Raph se aseguró de que nada estuviera fuera de su lugar. El atuendo era nuevo así que no podía tener ningún desperfecto.

«¿Cómo lo has visto?»

«Puedo ver lo que tú si te descuidas»

«¡Deja de espiarme!»

«Velar por tu seguridad es también mi deber»

Escuchó en su mente la risa de Diarmuid y luego los muros se engrosaron de nuevo. Las manos le sudaban, estaba nerviosa. Bajar para encontrarse con Dagmar e ir al coliseo era aceptarlo como esposo tácitamente. Era un golpe de realidad que no quería recibir todavía.

—El tiempo se agota, Raphaella —le recordó Púrpura.

—Lo sé —susurró, enfocándose en el lancero, a quien vería en unos minutos.

Por extraño que resultase, la causa de su ansiedad cambió. Ya no era por el momento en que vería a Dagmar, ni por ser invitada de honor en una cena para celebrar un compromiso que no quería. Ahora, la razón por la que su sangre corría veloz era más primitiva, se trataba de...

«Estoy aquí»

Sonrió, entusiasmada.

«Voy contigo de inmediato»

Se despidió de Púrpura y abandonó los aposentos. El trayecto a la salida era ridículamente largo, aunque no era el que más. Ese premio se lo llevaba la distancia entre la casona y el portón principal.

«Me siento ridículo»

«Te has de ver genial, estoy segura»

Apenas salió de la casa, pidió por alguien que la llevase a la entrada. Incluso si corría tardaría al menos diez minutos en llegar.

Un mayordomo albino hizo caso a su solicitud.

—Gracias.

—Estoy para servirle.

—¿Cuál es tu nombre? —preguntó por curiosidad y en un intento de aminorar sus nervios; seguramente se trataría de un color... ¿cuál sería? ¿Amarillo? ¿Verde?

—Soy Azul.

Al llegar al portón, antes de bajar, el mayordomo la detuvo.

—¿Desea que la espere?

Raphaella se planteó la posibilidad de volver con Diarmuid en auto.

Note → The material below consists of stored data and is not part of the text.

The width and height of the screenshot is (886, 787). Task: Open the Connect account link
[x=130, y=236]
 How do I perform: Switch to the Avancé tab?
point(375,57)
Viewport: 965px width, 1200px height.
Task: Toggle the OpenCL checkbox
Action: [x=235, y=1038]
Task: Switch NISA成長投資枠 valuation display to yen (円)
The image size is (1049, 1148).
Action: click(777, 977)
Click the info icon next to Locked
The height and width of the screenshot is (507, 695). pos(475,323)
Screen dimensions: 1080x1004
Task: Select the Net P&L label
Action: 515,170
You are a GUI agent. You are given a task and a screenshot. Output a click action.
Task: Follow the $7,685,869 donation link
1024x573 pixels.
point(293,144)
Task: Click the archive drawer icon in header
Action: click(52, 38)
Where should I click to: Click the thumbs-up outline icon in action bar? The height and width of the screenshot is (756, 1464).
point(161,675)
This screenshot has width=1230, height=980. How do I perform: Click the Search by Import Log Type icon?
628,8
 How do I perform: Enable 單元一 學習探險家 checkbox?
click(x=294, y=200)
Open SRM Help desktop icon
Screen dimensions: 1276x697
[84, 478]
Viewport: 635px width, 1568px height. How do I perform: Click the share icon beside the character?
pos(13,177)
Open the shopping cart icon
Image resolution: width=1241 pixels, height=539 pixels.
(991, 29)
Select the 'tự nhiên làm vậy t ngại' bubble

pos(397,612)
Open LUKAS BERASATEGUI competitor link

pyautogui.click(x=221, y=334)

—No, estaré bien. —Divisó al lancero acercándose.

—En tal caso, Púrpura me ha indicado que se los dé. —Extendió un par de tenis—. Dijo que no querría que se lastimara.

—Gracias, y dale las gracias de mi parte a Púrpura.

El albino mayordomo asintió y marchó. Se descalzó de inmediato y se colocó los tenis. Sin duda los tacones, por muy bien que la hicieran lucir, no eran los más apropiados.

—¡Mitsrael! —llamó, agitando con alegría la mano.

Diarmuid sonrió antes de trotar en su dirección. Una vez cerca, ahogó un suspiro ante el lancero. Era impresionante. El traje negro resaltaba el tono canela de su piel. Las espesas pestañas, que siempre habían hecho de sus ojos unos todavía más grandes, le conferían un aire misterioso en ese instante. Su cabello rebelde le impidió acomodarlo en una sola dirección, pero el desorden solo lo dotaba de un aire juguetón.

—¿Preparada? —inquirió y le extendió el brazo.

—Solo si tú lo estás.

Caminaron con parsimonia, conversando de temas que a Raphaella le resultaban interesantes en ese momento. El lancero le mostró un par de recuerdos más en donde fue capaz de sentir la adrenalina y euforia que vivía cuando en su tiempo salía a cazar. Era alucinante. Si se lo permitía, la nigromante se volvería adicta a esas emociones.

Una vez frente a la casona, las risas cesaron.